**Selection**

Reflections on Reverse Culture Shock

Brian (in sadness and shock) with his last Pisco Sour at the airport. Our final hours in South America.

Final hours in South America. Brendan, in sadness, with his last pisco sour at the airport.

There’s this amazing line at the end of The Motorcycle Dairies. 

I think anyone who’s returned from living abroad can relate to this:

“Wandering around our America has changed me more than I thought. Me? I am not me anymore. Or at least I’m not the same me I was.”

I’ve been back from South America for several months. Chile’s culture shock sure hit while I was living there, but now, this reverse part is more noticeable.

The big differences I notice are:

 Closeness and greetings In Chile, you greet and say goodbye with a kiss on the right cheek. You do this everyone. I’ve been back to California for several months, and it feels weird to not have this physical contact with people anymore. (So I’ve developed this habit of giving awkward half-hugs when I say goodbye to groups of people.) In Chile, people also frequently touch arms or shoulders in conversation. I love this. Not so much in America, though.

**To be done**
- A) In the post on reverse culture shock, how do people in Chile greet and say goodbye?
- B) Repeat the stretch of the post on reverse culture shock from "Reflections on Reverse" through "is more noticeable.".
The listing that follows comes from a separate source.

**Source material**
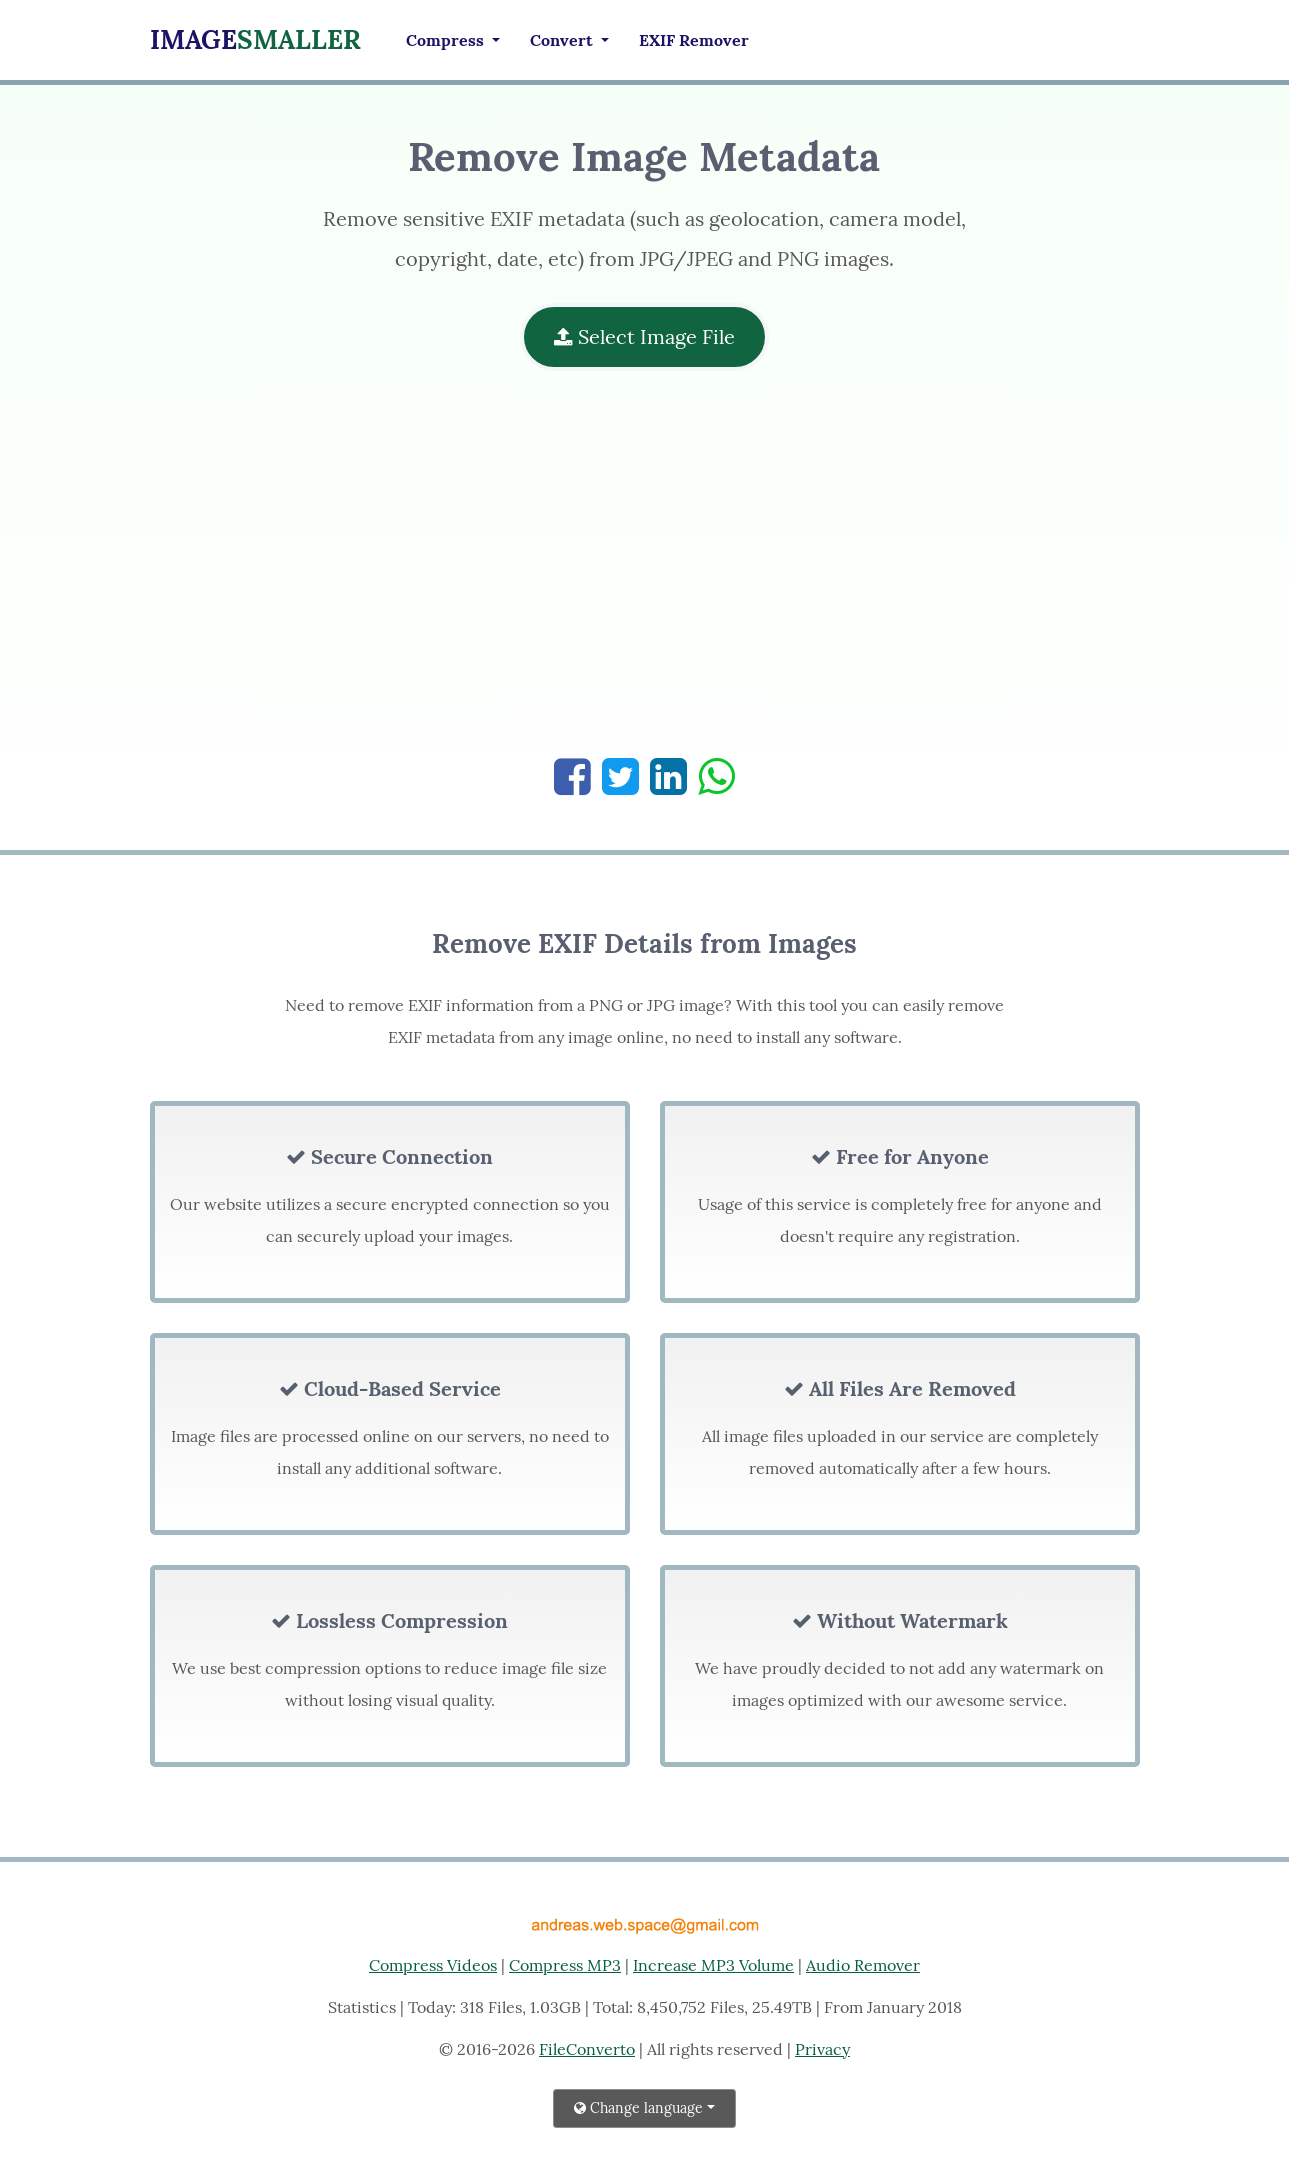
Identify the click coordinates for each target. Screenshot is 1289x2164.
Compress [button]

**Results**
- A) With a kiss on the right cheek.

- B)
Reflections on Reverse Culture Shock

Brian (in sadness and shock) with his last Pisco Sour at the airport. Our final hours in South America.

Final hours in South America. Brendan, in sadness, with his last pisco sour at the airport.

There’s this amazing line at the end of The Motorcycle Dairies. 

I think anyone who’s returned from living abroad can relate to this:

“Wandering around our America has changed me more than I thought. Me? I am not me anymore. Or at least I’m not the same me I was.”

I’ve been back from South America for several months. Chile’s culture shock sure hit while I was living there, but now, this reverse part is more noticeable.